As we speak, 5G technology is rolling out across the globe, but industry seems a wee bit touchy about criticism of it. Longtime and often-prescient technology columnist John C. Dvorak was fired for a column about 5G which in all analysis was fairly mild.
Consider the content of the column which seems more questioning than critical:
If you read the barrage of scary literature about 5G mobile phone technology, specifically the use of millimeter wave frequencies to transmit data, you must conclude that it is a bad bet.
I’m not saying this because the technology does not work. It’s a bad bet because so little is known about the effects of millimeter waves (30GHz-300GHz). While these frequencies only permeate a small fraction of the human epidermis (the skin), the effect on the cornea, in particular, needs serious research.
Because the industry is too cheap to study the health effects of the technology itself, it lets this sort of product out the door despite the fact that it has already been weaponized by the military. These frequencies are so poor at travelling long distances, they need a transmitter on nearly every telephone pole and light pole to make 5G work.
One of the ways the industry has made this all work in the past is by quick implementation followed by a “Hey look it works! Nobody was killed” approach. That cannot happen with true 5G, which needs all these mini-towers all over the place.

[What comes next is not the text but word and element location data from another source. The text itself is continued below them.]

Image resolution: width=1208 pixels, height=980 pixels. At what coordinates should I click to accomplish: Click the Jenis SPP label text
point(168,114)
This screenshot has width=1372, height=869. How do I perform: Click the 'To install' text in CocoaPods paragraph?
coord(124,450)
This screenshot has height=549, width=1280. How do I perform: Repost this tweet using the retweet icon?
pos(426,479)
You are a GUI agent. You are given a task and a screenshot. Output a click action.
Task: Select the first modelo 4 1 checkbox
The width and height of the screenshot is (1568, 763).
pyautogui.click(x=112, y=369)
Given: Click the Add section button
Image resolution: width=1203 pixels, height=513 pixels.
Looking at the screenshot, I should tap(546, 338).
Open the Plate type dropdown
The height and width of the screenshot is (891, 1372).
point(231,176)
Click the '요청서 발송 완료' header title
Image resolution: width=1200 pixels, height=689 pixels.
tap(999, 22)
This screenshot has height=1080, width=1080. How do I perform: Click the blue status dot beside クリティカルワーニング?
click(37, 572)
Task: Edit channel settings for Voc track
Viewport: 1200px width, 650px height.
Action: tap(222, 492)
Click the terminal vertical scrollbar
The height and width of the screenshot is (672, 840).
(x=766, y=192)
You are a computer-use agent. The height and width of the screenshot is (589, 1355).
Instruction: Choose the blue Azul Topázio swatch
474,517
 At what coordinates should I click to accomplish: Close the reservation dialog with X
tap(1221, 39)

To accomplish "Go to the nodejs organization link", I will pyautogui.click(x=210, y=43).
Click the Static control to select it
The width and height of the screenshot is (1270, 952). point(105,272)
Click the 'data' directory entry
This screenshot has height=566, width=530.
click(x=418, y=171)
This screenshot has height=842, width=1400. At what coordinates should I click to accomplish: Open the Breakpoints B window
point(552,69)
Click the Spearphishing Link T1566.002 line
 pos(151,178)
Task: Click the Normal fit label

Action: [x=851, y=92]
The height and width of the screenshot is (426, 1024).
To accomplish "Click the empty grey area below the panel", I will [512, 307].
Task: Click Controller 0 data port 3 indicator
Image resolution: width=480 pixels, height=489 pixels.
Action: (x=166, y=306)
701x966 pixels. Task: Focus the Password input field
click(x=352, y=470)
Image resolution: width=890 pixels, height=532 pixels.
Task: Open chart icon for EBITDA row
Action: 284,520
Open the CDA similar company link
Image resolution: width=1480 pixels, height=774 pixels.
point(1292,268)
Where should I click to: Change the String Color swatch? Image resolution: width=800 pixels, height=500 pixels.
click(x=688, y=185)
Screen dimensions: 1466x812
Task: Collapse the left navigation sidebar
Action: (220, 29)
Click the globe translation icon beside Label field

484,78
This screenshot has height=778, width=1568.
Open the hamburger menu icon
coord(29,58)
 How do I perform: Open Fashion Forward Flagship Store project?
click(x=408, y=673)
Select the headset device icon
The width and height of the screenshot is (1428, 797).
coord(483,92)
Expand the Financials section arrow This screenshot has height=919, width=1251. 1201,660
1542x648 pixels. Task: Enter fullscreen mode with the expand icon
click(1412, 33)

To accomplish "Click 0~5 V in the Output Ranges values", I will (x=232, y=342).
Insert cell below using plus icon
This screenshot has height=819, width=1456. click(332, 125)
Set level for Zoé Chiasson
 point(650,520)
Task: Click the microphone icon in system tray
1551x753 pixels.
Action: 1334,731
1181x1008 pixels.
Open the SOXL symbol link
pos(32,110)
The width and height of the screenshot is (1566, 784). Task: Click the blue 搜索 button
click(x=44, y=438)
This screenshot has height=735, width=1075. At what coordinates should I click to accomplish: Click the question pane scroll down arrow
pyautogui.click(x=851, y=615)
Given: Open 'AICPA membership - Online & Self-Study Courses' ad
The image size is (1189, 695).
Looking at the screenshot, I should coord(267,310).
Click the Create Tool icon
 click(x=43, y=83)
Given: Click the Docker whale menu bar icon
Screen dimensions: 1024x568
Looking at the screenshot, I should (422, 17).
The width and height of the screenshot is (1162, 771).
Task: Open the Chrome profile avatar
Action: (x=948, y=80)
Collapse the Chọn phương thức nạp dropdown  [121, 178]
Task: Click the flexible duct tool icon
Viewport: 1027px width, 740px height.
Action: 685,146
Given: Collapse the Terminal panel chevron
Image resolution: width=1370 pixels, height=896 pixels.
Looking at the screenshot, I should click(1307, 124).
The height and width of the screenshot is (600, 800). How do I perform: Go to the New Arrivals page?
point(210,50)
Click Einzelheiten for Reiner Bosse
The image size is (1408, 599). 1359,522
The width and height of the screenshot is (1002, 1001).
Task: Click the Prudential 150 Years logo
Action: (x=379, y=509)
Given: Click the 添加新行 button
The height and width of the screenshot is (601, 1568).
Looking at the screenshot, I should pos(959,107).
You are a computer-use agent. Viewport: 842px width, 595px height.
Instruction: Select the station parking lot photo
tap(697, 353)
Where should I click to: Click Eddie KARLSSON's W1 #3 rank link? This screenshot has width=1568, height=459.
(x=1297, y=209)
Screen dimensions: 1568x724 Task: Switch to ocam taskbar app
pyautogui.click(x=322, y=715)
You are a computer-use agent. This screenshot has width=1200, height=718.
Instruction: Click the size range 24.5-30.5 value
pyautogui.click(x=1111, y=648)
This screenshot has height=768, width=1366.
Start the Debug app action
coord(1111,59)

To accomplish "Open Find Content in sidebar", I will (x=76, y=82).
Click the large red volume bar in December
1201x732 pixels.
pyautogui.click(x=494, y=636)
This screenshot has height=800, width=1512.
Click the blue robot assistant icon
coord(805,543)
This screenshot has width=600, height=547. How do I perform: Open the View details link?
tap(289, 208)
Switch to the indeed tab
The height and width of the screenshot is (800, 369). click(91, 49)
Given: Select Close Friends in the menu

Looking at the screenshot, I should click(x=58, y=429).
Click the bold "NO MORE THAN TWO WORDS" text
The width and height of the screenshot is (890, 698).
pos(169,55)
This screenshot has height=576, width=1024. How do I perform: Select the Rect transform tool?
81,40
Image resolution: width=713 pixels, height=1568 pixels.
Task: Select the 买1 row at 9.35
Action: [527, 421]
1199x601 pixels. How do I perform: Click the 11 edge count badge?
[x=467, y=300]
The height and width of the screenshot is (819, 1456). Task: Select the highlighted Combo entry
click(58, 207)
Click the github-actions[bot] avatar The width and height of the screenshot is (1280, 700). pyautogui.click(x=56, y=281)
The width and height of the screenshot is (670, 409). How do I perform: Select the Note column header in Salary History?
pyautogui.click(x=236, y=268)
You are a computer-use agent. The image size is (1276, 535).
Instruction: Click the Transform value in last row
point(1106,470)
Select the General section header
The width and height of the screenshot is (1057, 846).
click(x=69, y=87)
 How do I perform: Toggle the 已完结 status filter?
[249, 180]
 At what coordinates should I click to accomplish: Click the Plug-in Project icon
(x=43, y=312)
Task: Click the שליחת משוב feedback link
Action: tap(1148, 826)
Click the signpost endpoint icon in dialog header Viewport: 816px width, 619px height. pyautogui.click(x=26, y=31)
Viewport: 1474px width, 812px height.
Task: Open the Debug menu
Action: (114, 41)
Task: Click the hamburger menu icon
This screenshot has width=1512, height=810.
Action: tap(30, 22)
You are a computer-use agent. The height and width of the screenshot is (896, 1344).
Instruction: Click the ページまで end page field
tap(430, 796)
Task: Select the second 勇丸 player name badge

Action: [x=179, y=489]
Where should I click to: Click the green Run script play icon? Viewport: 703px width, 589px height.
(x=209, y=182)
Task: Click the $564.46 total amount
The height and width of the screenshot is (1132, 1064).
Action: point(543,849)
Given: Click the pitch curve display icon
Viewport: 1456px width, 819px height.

That leaves plenty more time for the public to get a clue and be freaked out.
He concludes with the thought that the marketplace will react badly to 5G based on all of the spin against it, and points out that by keeping criticism demonized while not providing any studies into its safety, industry is giving 5G a bad start in life.
Despite that, the column was promptly replaced and Dvorak fired. For one who does not go in for conspiracy thinking, it makes me wonder how much the industry perceives itself to be at risk to defend this product in such an aggressive way.